Thursday, November 4, 2021

In short: Werewolves Within (2021)

When forest ranger Finn Wheeler (Sam Richardson) arrives in Beaverfield, a tiny community at the edge of nowhere he is going to (sort of) police for the foreseeable future, he gets rather more excitement on his first day and night than one typically hopes for when starting on a new job. Apart from everyone – well, everyone but extremely lovely and adorable postal worker Cecily (Milana Vayntrub) – being your typical kind of comedy movie crazy, the village is also divided on the issue of a new gas pipeline that’s supposed to run through town soon enough, making for something of a less than peaceful environment. Things really escalate when a storm knocks out all connections – including the road – to the outside world. Someone (or something?) knocks out the town’s generators, too, and soon, a bit of a killing spree starts. The perpetrator seems to be a werewolf (SCIENCE says so), so the killer really could be anyone among the population, which doesn’t help the sense of distrust and paranoia between these people at all. You wouldn’t exactly need a werewolf for murder among these people. Finn – who is nice, communicative, into cooperation and extensive quoting of Mister Rogers to a fault – and Cecily are pretty much the only ones in town able to keep their heads.

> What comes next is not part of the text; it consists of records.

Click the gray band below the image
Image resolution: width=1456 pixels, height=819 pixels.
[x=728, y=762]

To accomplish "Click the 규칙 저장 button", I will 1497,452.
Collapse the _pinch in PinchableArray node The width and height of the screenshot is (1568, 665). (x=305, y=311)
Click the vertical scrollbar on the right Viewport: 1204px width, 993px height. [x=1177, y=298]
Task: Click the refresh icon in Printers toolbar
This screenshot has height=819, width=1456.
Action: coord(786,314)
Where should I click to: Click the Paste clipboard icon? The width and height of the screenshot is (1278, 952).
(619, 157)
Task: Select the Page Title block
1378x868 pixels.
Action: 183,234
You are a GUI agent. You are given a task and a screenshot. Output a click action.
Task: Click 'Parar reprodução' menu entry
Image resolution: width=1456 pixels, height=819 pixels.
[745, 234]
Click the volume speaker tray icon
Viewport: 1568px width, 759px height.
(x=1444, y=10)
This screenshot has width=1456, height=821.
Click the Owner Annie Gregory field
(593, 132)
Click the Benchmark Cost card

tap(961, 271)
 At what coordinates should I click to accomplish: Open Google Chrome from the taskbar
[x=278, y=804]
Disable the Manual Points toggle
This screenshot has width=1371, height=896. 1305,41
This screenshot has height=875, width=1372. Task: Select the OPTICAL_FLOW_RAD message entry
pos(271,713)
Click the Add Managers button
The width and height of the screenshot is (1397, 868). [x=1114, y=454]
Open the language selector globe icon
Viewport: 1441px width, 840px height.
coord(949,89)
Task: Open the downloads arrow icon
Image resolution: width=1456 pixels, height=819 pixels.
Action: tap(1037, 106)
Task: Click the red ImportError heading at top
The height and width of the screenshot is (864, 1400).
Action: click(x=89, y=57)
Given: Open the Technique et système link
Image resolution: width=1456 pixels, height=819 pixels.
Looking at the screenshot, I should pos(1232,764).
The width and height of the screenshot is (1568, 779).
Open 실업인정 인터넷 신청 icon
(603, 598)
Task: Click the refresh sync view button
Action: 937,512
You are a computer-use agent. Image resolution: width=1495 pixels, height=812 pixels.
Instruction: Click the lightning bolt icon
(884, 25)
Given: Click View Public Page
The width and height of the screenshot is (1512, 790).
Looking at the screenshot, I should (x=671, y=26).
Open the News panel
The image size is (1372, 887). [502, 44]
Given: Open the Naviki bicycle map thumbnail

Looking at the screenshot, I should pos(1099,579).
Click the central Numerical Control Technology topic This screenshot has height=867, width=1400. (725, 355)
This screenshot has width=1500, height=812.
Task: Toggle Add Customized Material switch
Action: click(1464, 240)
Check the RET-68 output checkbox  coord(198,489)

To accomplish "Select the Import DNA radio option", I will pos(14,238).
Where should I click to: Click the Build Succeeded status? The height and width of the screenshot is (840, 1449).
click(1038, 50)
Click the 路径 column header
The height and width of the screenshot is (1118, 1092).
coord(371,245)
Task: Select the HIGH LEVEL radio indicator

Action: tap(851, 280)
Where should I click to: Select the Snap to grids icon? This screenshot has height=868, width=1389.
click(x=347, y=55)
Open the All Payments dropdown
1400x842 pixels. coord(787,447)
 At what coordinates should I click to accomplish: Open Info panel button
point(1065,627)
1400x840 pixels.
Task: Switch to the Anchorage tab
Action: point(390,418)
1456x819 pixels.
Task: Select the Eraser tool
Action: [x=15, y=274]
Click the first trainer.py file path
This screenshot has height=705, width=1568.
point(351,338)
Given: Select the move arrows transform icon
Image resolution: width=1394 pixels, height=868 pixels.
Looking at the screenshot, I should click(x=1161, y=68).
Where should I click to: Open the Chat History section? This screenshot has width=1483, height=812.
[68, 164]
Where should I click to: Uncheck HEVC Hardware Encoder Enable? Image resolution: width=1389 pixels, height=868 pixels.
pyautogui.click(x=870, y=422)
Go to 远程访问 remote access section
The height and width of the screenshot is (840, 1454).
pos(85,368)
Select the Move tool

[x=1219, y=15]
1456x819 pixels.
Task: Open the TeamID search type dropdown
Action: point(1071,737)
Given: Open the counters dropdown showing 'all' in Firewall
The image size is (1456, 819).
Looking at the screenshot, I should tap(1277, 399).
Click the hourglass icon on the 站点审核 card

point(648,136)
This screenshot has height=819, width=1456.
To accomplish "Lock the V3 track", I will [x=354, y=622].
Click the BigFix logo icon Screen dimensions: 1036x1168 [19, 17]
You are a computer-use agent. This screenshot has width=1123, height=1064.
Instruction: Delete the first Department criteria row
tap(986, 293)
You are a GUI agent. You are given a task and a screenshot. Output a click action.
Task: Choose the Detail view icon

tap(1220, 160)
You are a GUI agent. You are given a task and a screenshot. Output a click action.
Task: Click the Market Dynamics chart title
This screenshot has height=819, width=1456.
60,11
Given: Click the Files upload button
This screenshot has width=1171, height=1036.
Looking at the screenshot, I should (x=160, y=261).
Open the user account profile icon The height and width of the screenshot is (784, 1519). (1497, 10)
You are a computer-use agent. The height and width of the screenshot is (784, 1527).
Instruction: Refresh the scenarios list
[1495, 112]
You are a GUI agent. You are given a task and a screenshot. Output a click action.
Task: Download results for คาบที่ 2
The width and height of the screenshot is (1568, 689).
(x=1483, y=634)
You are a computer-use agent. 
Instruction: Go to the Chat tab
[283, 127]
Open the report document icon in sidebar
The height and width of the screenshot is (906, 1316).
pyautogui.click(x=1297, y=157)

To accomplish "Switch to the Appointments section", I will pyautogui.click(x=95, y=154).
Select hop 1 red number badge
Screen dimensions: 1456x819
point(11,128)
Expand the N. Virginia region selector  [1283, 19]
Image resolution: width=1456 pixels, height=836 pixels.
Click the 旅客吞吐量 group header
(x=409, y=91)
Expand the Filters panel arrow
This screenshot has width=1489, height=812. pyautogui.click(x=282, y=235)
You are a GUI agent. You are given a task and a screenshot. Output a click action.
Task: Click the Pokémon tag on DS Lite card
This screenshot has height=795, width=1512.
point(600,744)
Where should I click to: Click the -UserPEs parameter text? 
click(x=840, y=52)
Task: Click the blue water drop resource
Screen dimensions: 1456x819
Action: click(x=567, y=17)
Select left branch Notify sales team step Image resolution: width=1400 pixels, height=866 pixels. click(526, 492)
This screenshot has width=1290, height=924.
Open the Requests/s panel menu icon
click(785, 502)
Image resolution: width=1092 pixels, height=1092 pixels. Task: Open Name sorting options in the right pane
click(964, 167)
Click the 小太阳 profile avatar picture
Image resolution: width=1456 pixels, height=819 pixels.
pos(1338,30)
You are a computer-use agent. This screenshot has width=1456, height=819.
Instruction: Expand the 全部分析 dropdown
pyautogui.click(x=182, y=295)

At first, I didn’t quite get the raves Josh Ruben’s videogame based movie Werewolves Within received from all corners. Mostly because the film starts out very slowly indeed, putting what seems to be way too much time into characters that are mostly one-note comedy stock. And really, most of them never acquire that much coveted second dimension, but Ruben isn’t actually introducing the characters as much as he is seeding the murder mystery clues of the piece and introducing the audience to the physical set-up of Beaverfield, both elements that will turn out to be much more important than most of the characters involved are as characters.

It is exactly their slow and subtle introduction that makes these things work ones the film gets going, turning this into a very cleverly constructed mystery and, once the final act starts, a really great series of murder and chase set pieces. While the characters do mostly stay one note (well, apart from spoiler and spoiler, of course), our protagonists are very likeable (great credit to Richardson for turning a character who could be just too nice to be likeable into a guy so likeable you just gotta like seeing him being excessively nice) indeed, and the mystery and mood develop quite a bit of pull, an effect the film would not have managed to achieve with a faster start.

Plus, the werewolf is pretty great, the murders become rather fun indeed, and most of the jokes in the second half hit with great precision.